▶ [DATASET ENTRIES]
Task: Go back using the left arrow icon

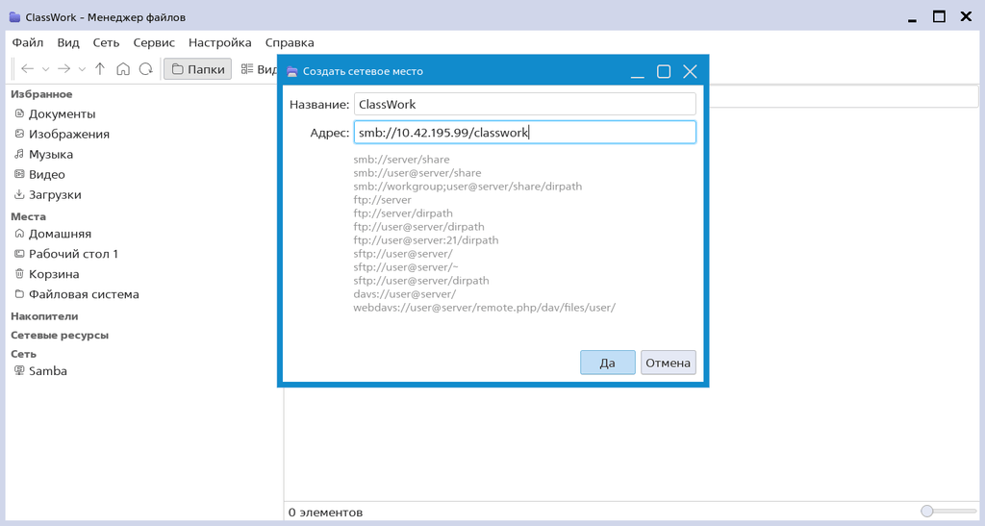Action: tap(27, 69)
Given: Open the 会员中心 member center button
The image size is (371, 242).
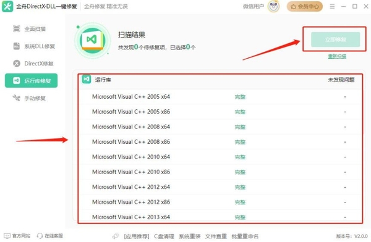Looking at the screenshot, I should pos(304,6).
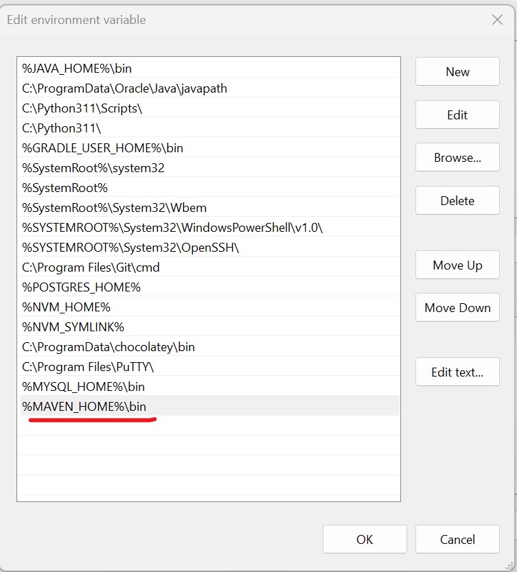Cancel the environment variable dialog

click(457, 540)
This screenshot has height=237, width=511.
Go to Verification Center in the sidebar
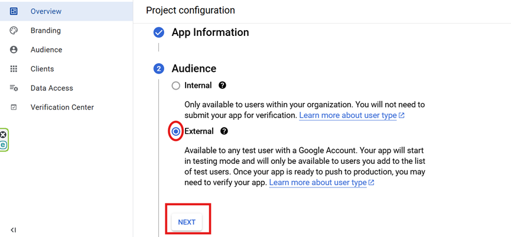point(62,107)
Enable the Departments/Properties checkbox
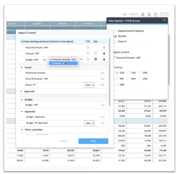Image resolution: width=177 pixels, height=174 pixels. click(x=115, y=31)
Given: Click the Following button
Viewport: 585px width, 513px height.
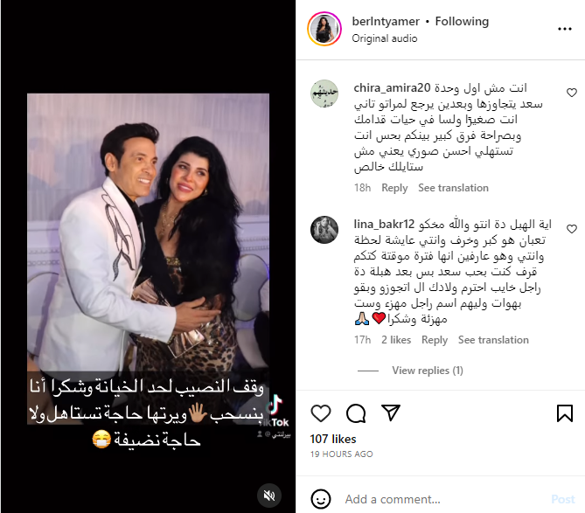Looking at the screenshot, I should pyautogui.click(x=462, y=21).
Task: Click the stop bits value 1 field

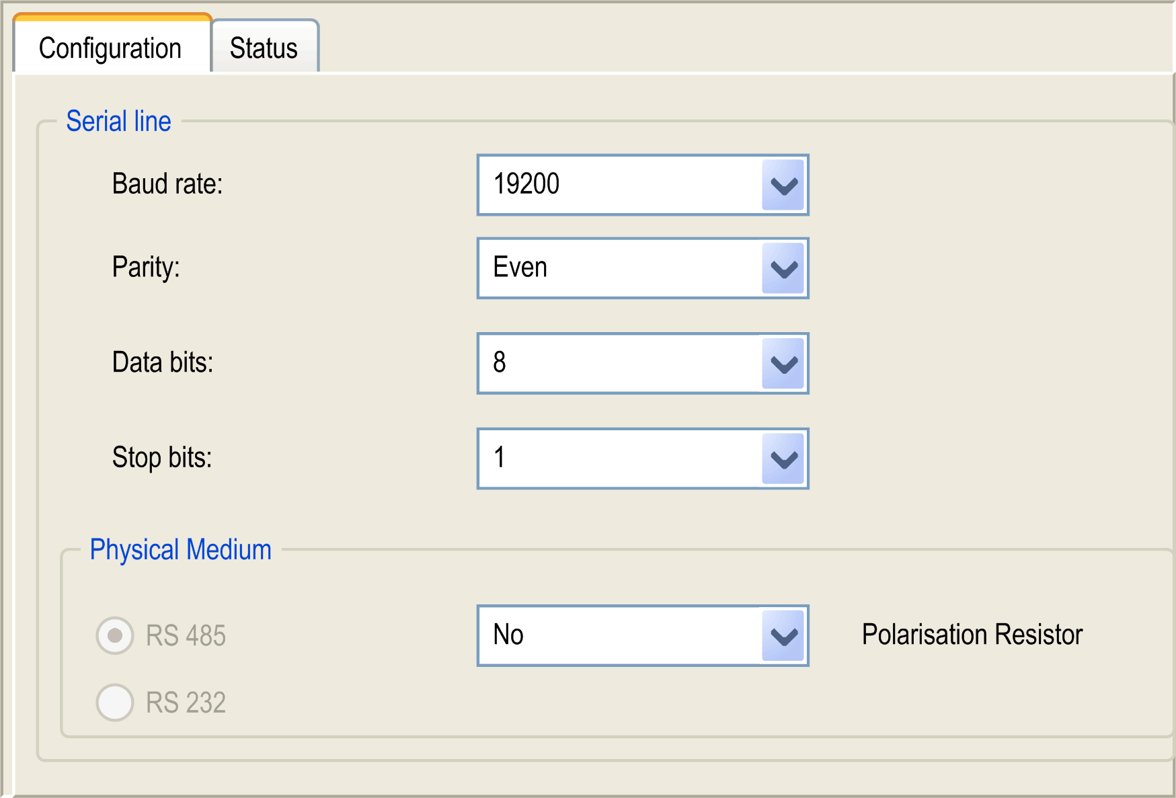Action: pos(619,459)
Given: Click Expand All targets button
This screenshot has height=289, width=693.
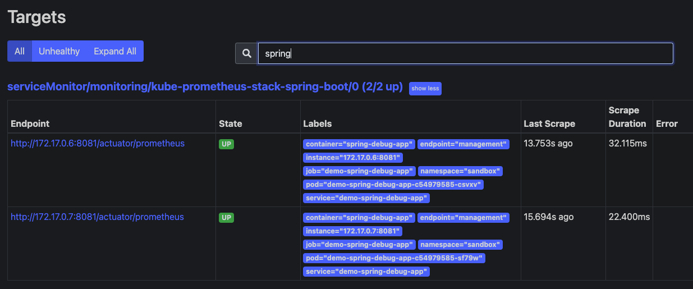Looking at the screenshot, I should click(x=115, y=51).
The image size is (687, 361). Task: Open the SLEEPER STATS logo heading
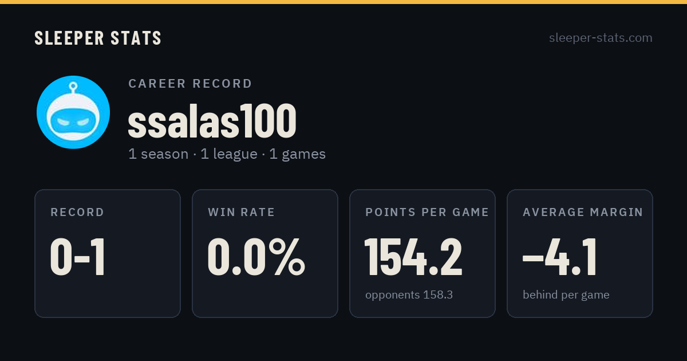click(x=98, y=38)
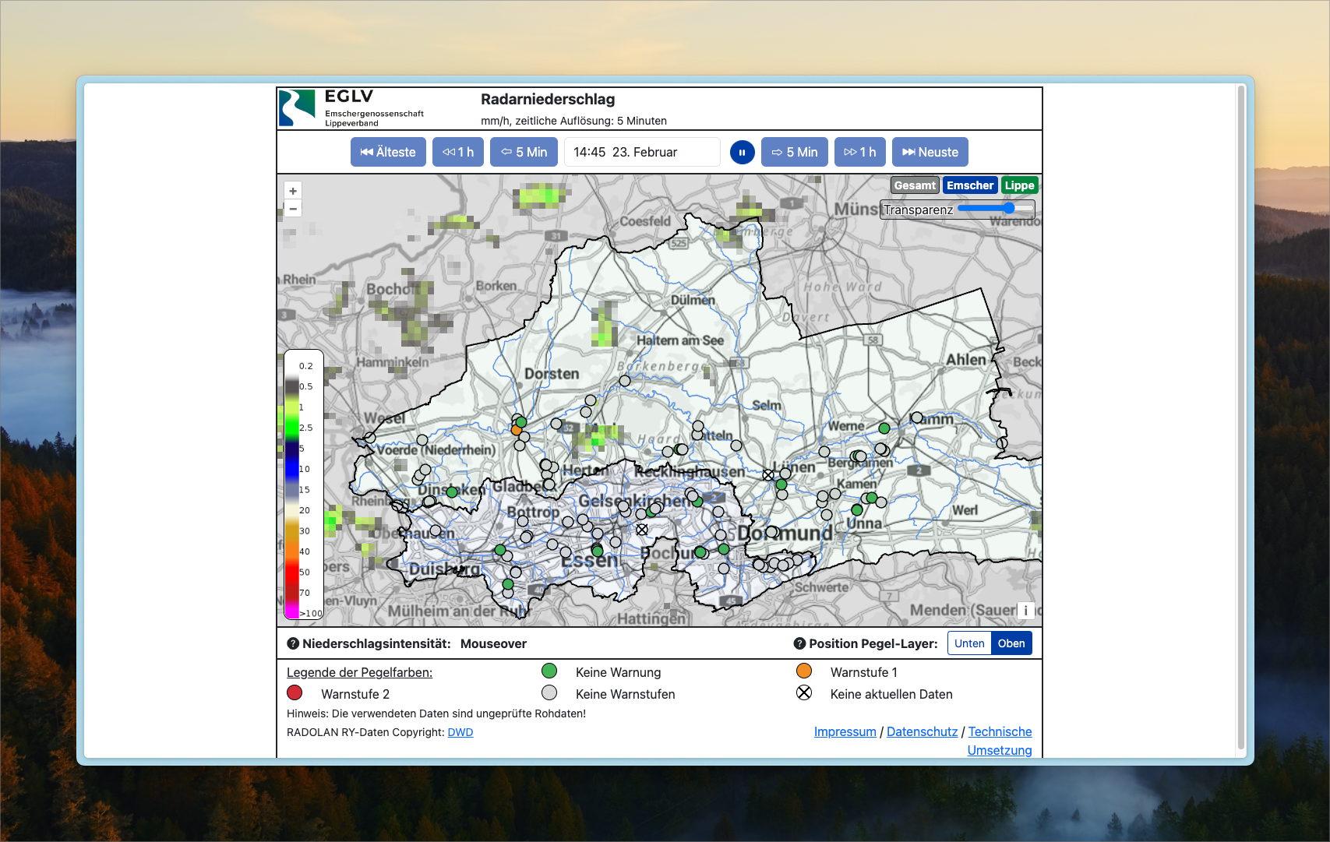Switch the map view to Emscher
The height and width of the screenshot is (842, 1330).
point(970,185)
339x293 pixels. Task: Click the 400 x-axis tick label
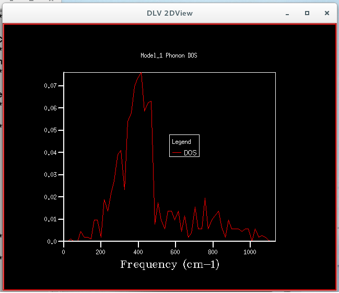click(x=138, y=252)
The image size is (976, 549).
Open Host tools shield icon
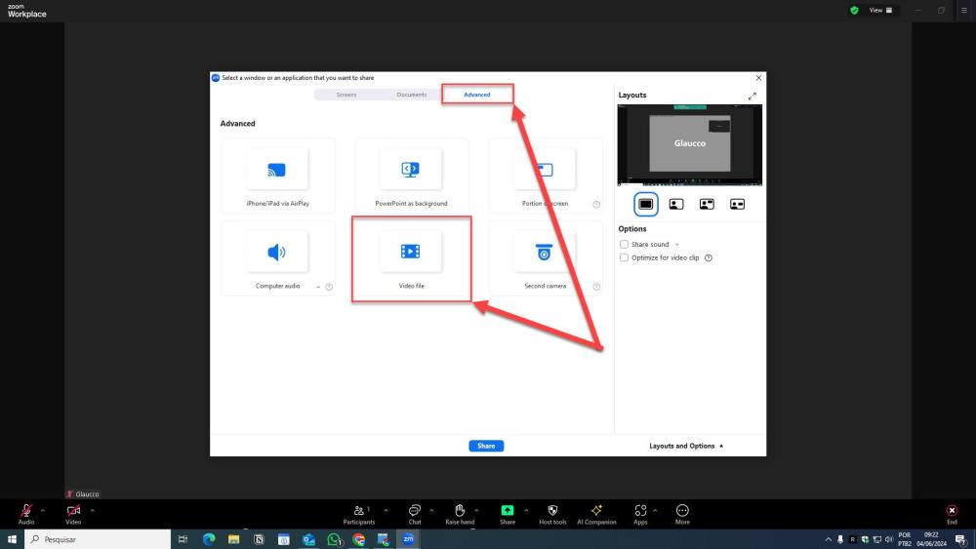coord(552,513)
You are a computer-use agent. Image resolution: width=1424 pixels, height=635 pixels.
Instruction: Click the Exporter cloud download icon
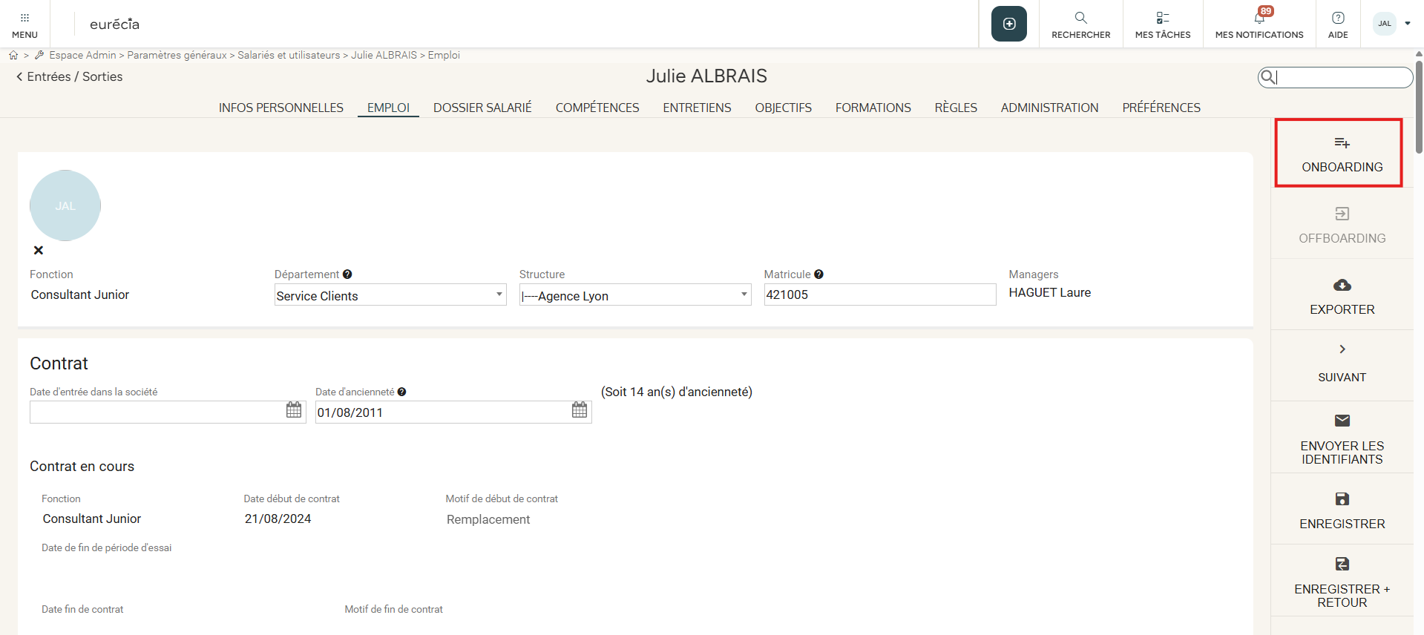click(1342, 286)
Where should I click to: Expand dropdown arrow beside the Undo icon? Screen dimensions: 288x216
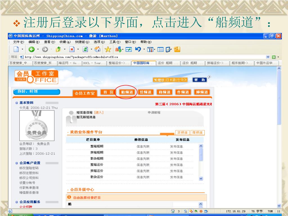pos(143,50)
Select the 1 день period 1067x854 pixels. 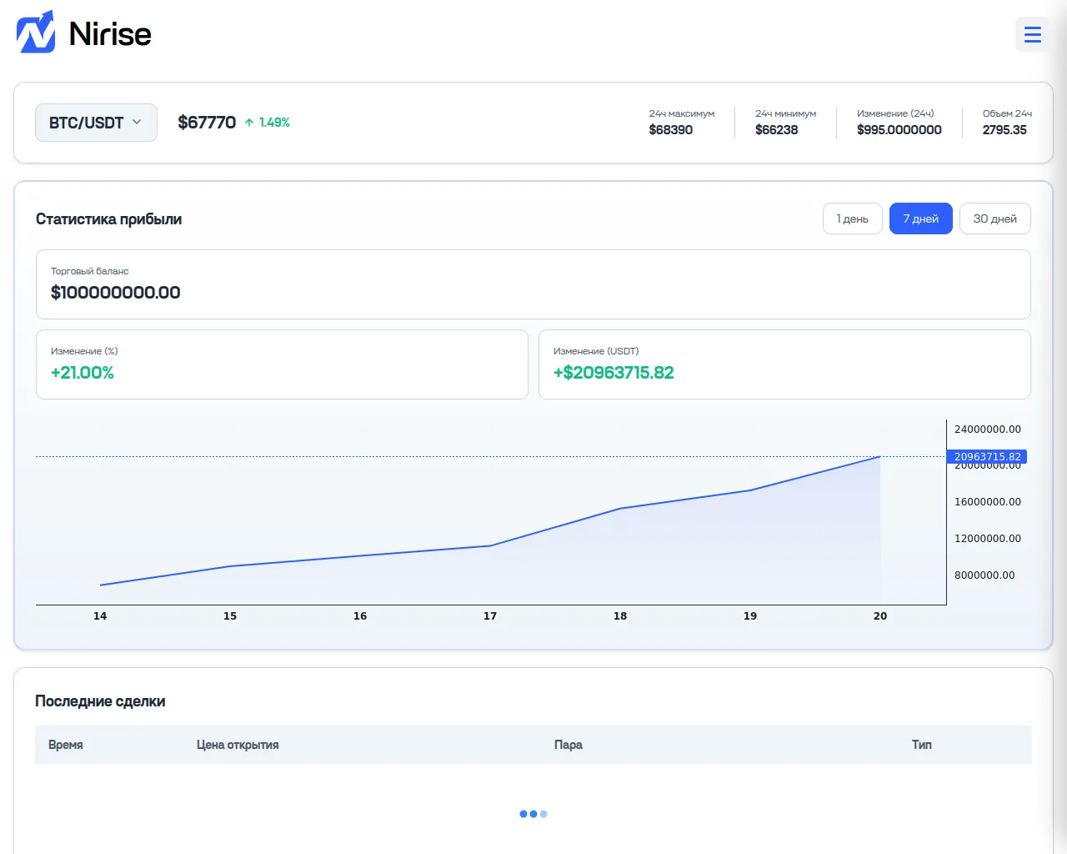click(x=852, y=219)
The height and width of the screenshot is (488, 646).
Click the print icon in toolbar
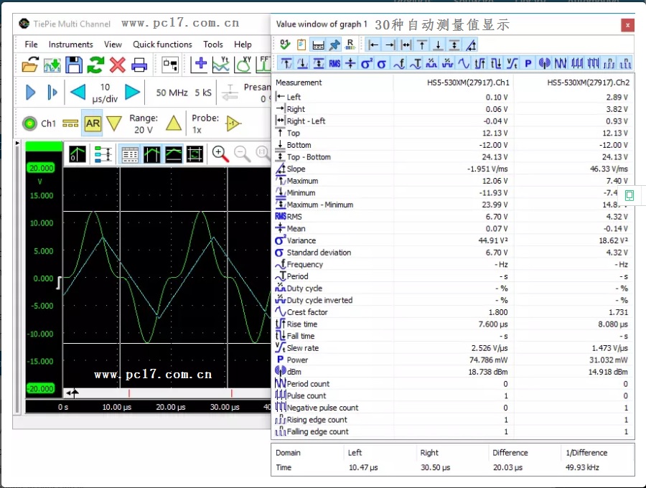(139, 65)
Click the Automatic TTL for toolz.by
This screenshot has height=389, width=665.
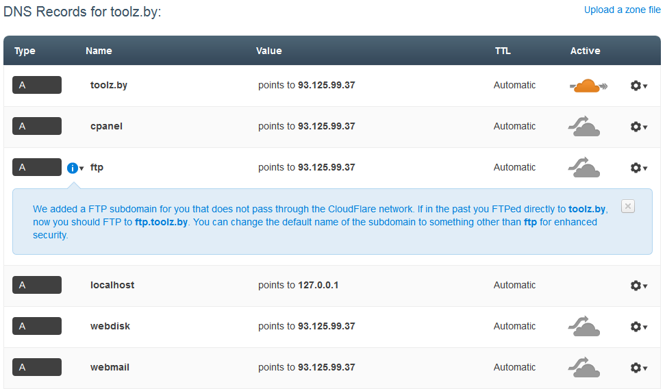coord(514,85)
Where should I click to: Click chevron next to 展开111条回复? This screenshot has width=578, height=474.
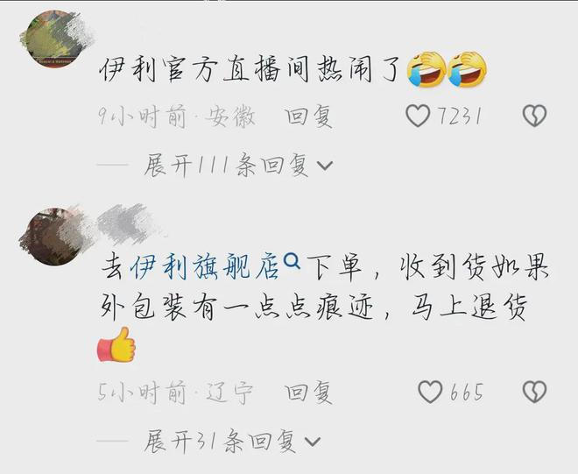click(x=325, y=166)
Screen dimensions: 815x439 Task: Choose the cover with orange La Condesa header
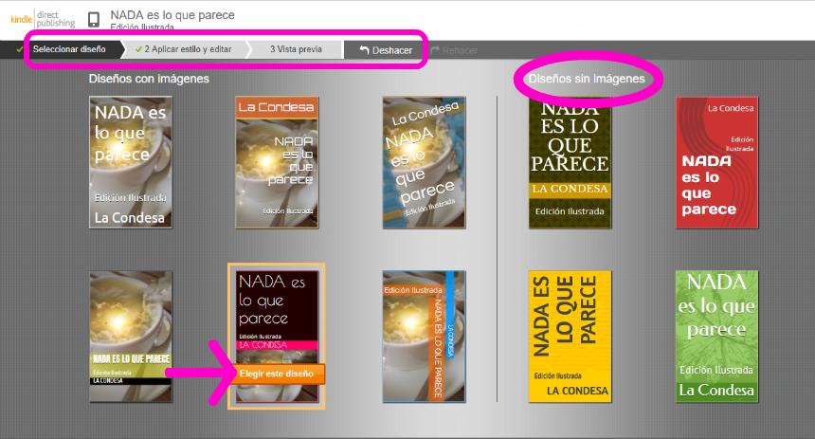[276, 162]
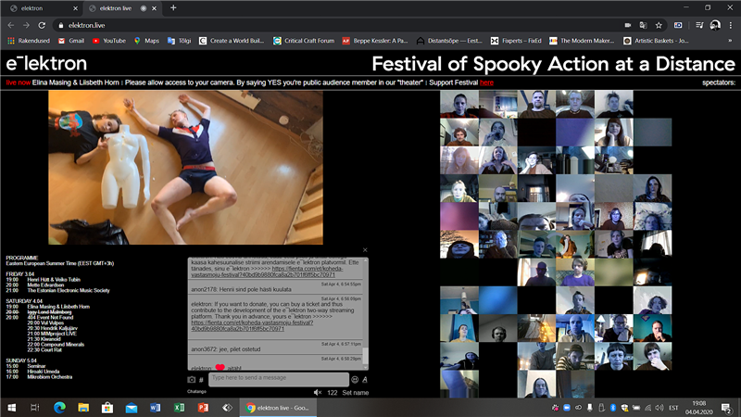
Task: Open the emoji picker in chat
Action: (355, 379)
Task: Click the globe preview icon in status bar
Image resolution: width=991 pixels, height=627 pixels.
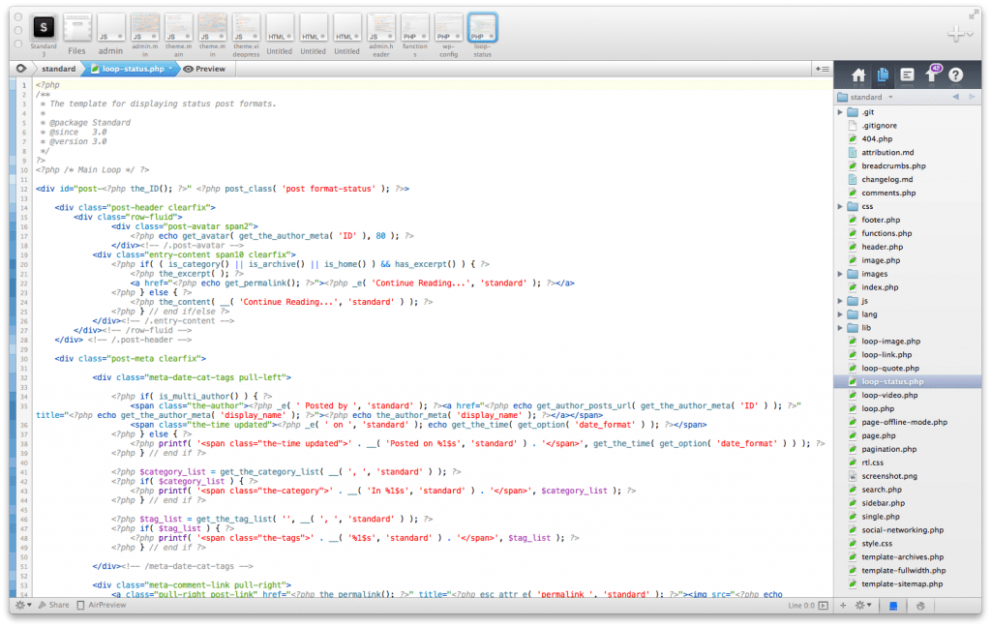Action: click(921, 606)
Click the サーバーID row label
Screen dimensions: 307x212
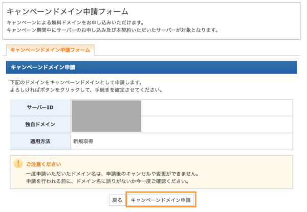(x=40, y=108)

▶ [ASSIGNMENT] Copy every line of the listing containing the string "Given".

▶ [EXERCISE ANSWER]
Given: Open the 会员中心 member center button
Given: Click the Following button
Given: Click Expand All targets button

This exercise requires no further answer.